Larger than memory table format with lazy reads?

Let’s say, I have some storage with a table-like data in it. For example, it is a single big binary file with serialized array of StoredRow structures:

struct StoredRow

Also, I have a function to read chunks of data from storage given a range of row index and convert them into array of StoredRow structures:
function readfromstorage(storage, range::UnitRange{Int64})::Array{StoredRow}

If it was a small table, I could convert it into table (DataFrame, StructArray, or IndexedTable) and work with it directly:

# some small array:
vec = [StoredRow(rand(),rand(),i) for i = 1:100]

using DataFrames
df = DataFrame(vec)

using StructArrays, JuliaDB
s = StructArray(vec)
t = table(fieldarrays(s))

But how can I create a similar table object, if storage data does not fit in memory?
Can I simply attach data source (or some other abstract interface type) to a table object, so it can lazy read data from source in chunks (and maybe cache the last readed results)?

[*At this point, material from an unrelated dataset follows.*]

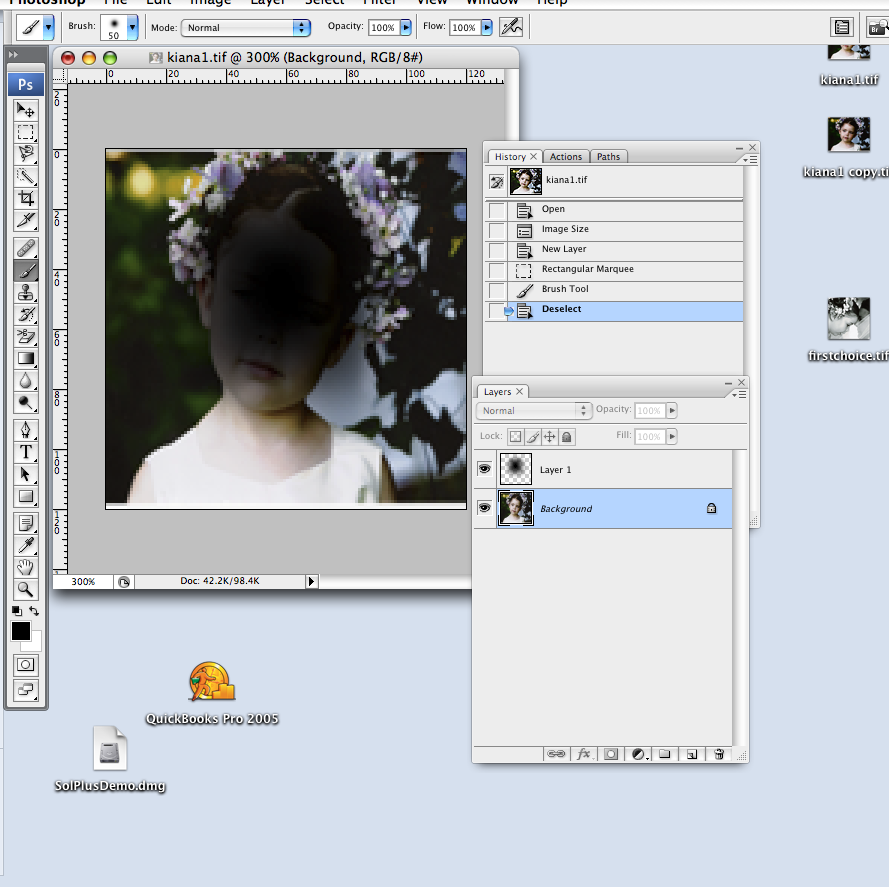The image size is (889, 887).
Task: Select the Rectangular Marquee tool
Action: (25, 133)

This is a canonical use-case for JuliaDB.

1 Like

Can you please provide a minimal example with lazy-loading using JuliaDB?
As I can see from its docs, there is loadtable only for CSV files, and no abstract datasource interfaces. And there is chunking based on distributed workers - how it can help in a task with one worker operating with table that does not fit into its RAM?
Or maybe I miss something?

I don’t know much about JuliaDB, sorry, only that this is one of it’s goals. Hopefully someone else can chime in and discuss whether or not I’m right about that.

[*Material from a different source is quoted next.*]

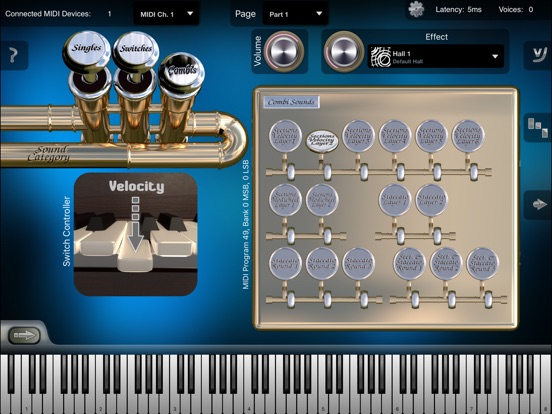The image size is (552, 414).
Task: Select Sect. & Staccato Round 2 sound
Action: (446, 263)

Seems like there is a need for this. I am not sure how maintained JuliaDB.jl is.

I am building something.

But perhaps DiskArray with DataFrames.jl will already work

Thanks for pointing me to DiskArrays.jl! As I can see, there is abstract interface for chunked arrays, so I can implement it based on my own storage format. Then, in theory I can build DataFrame or IndexedTable from columns of custom array types.